Input data
-*-

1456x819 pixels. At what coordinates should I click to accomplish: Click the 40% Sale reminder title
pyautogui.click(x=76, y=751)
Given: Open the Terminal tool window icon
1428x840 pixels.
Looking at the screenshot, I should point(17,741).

-*-

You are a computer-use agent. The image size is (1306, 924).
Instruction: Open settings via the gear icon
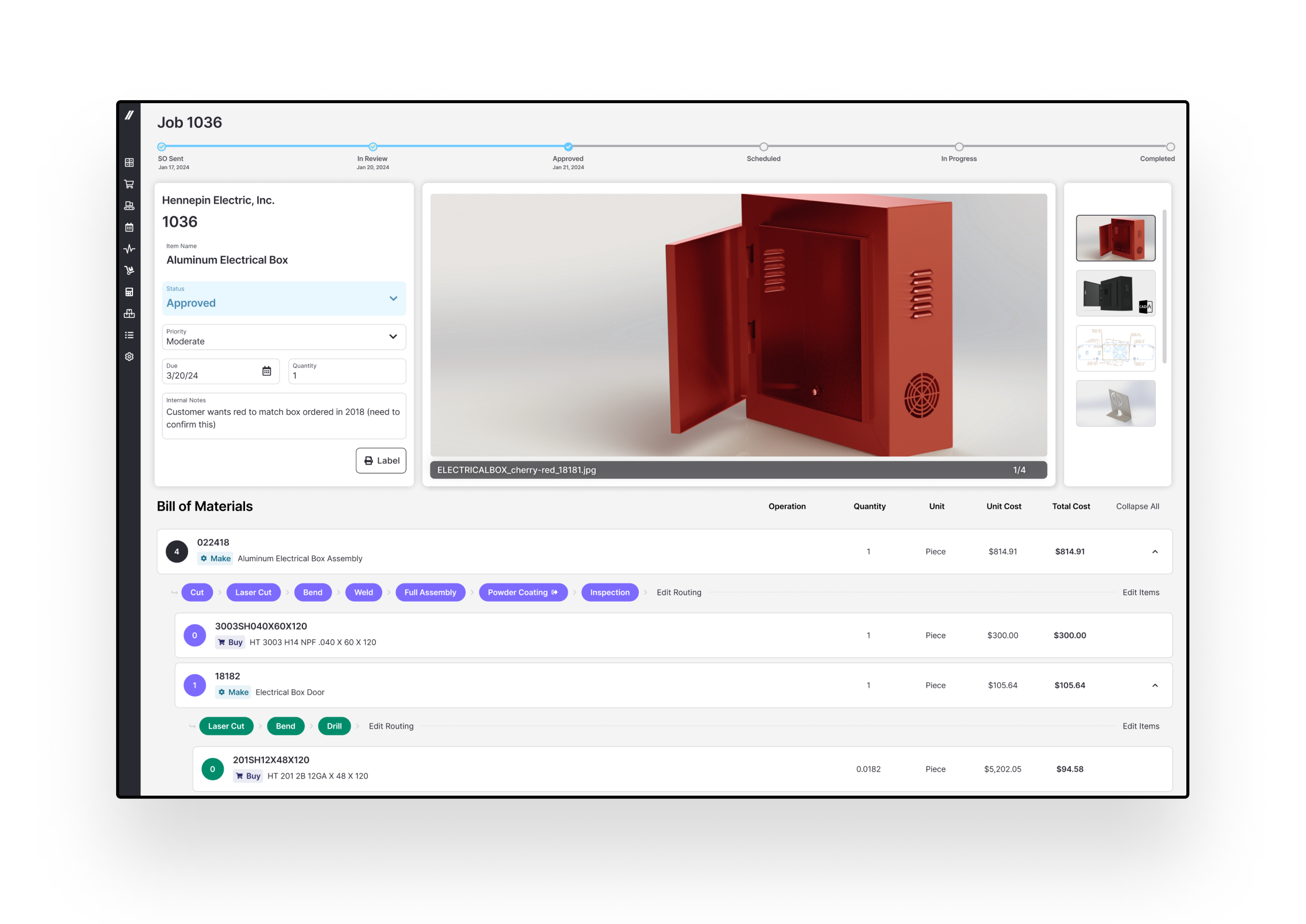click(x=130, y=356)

-*-

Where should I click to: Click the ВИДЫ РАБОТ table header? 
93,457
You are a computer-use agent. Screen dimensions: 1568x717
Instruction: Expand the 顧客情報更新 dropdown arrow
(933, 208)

-*-

Prompt
Filter the data for the string "computer" and copy every line that has it.

Written answer
You are a computer-use agent. The image size is (1306, 924).
You are a computer-use agent. Screen dimensions: 1568x717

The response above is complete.